The Jolly Trolley is a private shuttle service that provides frequent transport in Dewey Beach and to neighboring Rehoboth Beach. The service operates daily through the summer tourist season between Memorial Day weekend and Labor Day and on weekends in the shoulder season before Memorial Day and after Labor Day.
BestBus offers intercity bus service to Dewey Beach from Union Station and Dupont Circle in Washington, D.C. and 34th Street in the Midtown Manhattan section of New York City on weekends in the summer months.
As of the census of 2000, there were 301 people, 161 households, and 83 families residing in the town. The population density was 876.6 people per square mile (341.8/km²).
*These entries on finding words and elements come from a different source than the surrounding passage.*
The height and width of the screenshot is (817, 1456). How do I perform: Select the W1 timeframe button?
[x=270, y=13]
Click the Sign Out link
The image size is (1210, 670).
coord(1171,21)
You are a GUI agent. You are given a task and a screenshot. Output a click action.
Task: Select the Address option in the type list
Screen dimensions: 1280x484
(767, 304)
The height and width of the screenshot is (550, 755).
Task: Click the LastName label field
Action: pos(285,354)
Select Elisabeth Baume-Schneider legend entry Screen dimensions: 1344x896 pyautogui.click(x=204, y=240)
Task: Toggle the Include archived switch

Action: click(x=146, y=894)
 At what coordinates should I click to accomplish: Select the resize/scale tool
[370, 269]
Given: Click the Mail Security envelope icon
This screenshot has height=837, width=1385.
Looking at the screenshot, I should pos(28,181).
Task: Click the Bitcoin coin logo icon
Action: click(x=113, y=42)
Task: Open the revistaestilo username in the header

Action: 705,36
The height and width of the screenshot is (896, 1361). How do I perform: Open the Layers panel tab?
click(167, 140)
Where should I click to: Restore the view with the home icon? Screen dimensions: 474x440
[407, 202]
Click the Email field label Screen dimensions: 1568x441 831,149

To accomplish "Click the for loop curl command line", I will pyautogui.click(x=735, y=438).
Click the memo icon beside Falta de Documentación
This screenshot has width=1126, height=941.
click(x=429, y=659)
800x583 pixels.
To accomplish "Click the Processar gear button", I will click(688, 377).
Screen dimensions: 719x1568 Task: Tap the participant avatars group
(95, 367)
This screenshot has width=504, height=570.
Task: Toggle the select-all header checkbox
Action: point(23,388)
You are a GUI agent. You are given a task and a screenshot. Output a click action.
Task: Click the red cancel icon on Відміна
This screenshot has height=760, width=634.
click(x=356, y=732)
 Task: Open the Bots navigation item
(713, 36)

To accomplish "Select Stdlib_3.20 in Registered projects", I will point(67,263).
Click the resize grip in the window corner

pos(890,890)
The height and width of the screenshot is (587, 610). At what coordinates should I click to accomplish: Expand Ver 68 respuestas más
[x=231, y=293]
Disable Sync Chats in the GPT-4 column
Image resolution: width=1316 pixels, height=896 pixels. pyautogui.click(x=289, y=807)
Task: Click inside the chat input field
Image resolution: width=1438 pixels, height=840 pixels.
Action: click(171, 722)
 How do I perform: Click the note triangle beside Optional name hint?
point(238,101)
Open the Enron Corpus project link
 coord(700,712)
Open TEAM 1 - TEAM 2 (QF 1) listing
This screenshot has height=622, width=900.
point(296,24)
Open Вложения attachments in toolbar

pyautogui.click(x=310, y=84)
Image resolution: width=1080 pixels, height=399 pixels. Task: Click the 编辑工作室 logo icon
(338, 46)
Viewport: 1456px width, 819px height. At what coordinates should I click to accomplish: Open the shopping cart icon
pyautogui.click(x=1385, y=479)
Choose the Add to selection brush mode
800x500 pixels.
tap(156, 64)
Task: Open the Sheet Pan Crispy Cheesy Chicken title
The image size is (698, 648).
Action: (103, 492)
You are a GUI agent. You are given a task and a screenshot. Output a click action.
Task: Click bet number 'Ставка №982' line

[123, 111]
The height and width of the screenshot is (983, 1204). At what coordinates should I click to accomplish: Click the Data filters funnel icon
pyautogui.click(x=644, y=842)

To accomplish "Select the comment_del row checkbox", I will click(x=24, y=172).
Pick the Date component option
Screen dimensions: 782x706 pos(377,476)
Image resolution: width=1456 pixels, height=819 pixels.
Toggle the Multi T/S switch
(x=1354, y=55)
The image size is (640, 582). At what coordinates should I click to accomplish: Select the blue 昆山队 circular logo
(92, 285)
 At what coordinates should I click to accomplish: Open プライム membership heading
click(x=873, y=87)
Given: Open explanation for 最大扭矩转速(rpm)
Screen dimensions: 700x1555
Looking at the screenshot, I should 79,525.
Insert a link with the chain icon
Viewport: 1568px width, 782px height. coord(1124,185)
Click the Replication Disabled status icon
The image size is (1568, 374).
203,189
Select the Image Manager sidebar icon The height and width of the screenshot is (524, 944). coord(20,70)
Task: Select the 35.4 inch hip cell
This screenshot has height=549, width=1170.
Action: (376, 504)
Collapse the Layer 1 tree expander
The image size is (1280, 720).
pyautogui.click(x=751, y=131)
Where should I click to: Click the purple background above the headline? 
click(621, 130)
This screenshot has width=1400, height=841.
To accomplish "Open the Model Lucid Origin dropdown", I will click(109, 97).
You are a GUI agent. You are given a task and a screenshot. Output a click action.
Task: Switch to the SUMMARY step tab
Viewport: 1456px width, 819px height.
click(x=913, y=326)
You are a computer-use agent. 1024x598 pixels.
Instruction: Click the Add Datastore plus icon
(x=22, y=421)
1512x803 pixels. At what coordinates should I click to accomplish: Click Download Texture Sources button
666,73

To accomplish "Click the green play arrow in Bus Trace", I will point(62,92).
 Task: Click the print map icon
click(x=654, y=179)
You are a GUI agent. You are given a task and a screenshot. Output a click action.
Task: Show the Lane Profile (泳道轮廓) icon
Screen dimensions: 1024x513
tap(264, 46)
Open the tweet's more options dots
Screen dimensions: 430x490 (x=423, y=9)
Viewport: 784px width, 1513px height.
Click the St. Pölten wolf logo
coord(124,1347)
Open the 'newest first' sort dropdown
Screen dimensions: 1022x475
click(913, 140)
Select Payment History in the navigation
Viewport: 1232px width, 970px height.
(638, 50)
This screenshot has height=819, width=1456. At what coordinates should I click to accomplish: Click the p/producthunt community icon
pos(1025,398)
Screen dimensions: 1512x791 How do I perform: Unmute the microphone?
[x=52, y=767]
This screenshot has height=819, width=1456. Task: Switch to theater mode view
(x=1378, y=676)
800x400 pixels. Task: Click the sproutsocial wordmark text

There were 1,369 housing units at an average density of 3,986.9 per square mile (1,554.6/km²). The racial makeup of the town was 91.69% White, 0.33% African American, 0.33% Native American, 3.65% Asian, 2.66% from other races, and 1.33% from two or more races. Hispanic or Latino of any race were 5.32% of the population.
There were 161 households out of which 9.3% had children under the age of 18 living with them, 44.1% were married couples living together, 5.6% had a female householder with no husband present, and 48.4% were non-families. 40.4% of all households were made up of individuals and 13.0% had someone living alone who was 65 years of age or older. The average household size was 1.87 and the average family size was 2.45.
In the town, the population was spread out with 8.3% under the age of 18, 5.6% from 18 to 24, 23.3% from 25 to 44, 34.6% from 45 to 64, and 28.2% who were 65 years of age or older. The median age was 52 years. For every 100 females there were 106.2 males. For every 100 females age 18 and over, there were 110.7 males.
The median income for a household in the town was $79,471, and the median income for a family was $97,505. Males had a median income of $56,563 versus $39,583 for females. The per capita income for the town was $51,958. None of the families and 1.9% of the population were living below the poverty line, including no under eighteen and 5.8% of those over 64.
The Town has a full-time police force, whose command staff consists of the Chief of Police and a Lieutenant (assistant chief of police). The department has no "special units" as do some large agencies, but it does have two officers, a sergeant and a corporal, who are qualified as motorcycle officers. In addition, the department is one of only a few in the state to have a full-time communications center (dispatch).
During high-activity periods, the department is augmented by additional police officers who are commissioned for those times, such as the summer. Those officers are fully certified police officers who have the same police authority as year-round officers.
In July a 73-page lawsuit, which has Applebaum, the Dewey Beach mayor and commissioners, and Town Solicitor Frederick Townsend listed as defendants, accuses Applebaum of racial discrimination, sexual discrimination, hostile work environment, improper interference with the police department, improper interference with building inspector, improper interference with the beach patrol and improper interference with the Alderman Court.